Caddel was the first player in NFL history to finish among the top 10 players in the league in both rushing and receiving yards. He accomplished the feat in 1934 and again in 1936. The next player to twice rank in the top 10 in both categories was Frank Gifford in 1956 and 1957.

In 1937, Caddel led the NFL for the third consecutive year in yards per rushing attempt with an average of 5.6 yards per carry.

==Later life==
After retiring from football, Caddel operated an automobile dealership, Caddel Chevrolet, in Roseville, California, for 42 years. He became known for his charismatic personality and for starring in light-hearted TV commercials" with "The Roseville Gang." He died due to complications Alzheimer's in Roseville in 1992 at age 81, possibly brought on by head trauma from his years with the Lions.

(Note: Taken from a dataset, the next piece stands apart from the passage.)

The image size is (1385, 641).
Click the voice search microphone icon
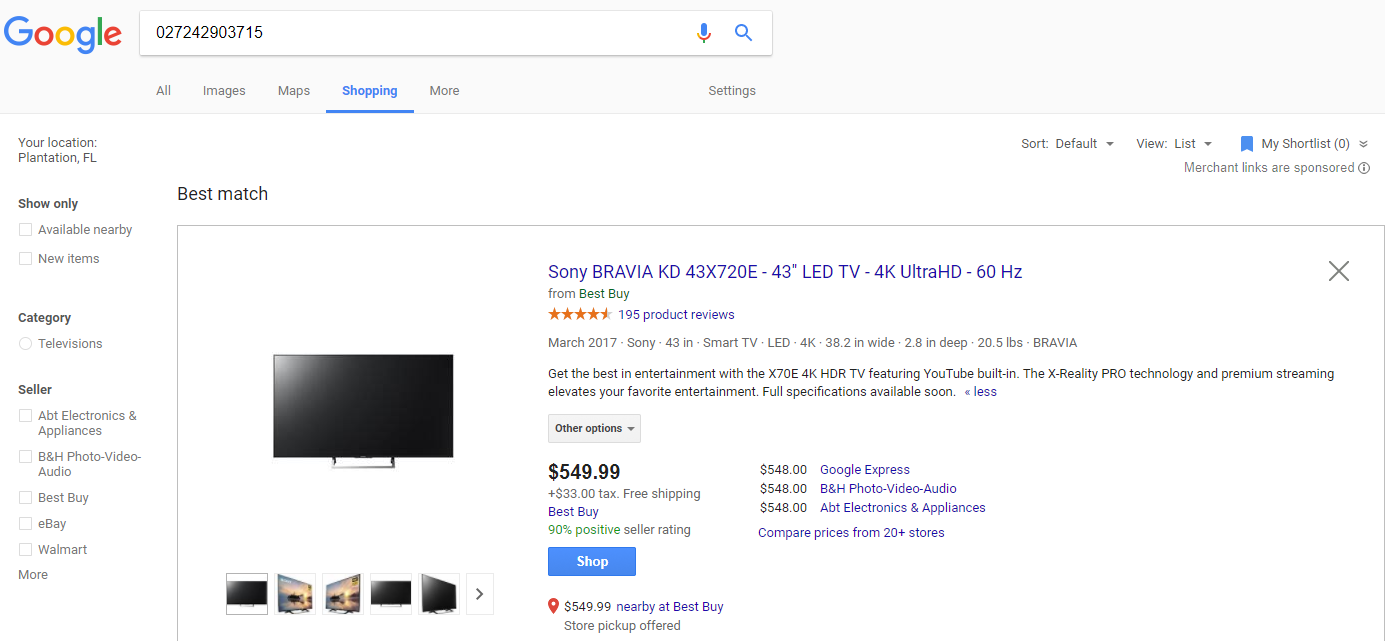[x=704, y=33]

During his early Spartan years, Caddel met his wife Nell Margaret Gableman, the daughter of Portsmouth's mayor. When they moved to Detroit, during the off-season, Caddel built cars in GM factory. General Motors noted his personality and good looks, and promoted him to sales. They had a daughter, Trudy Frances, and a granddaughter, noted vocalist Connie Champagne née Kelly Brock.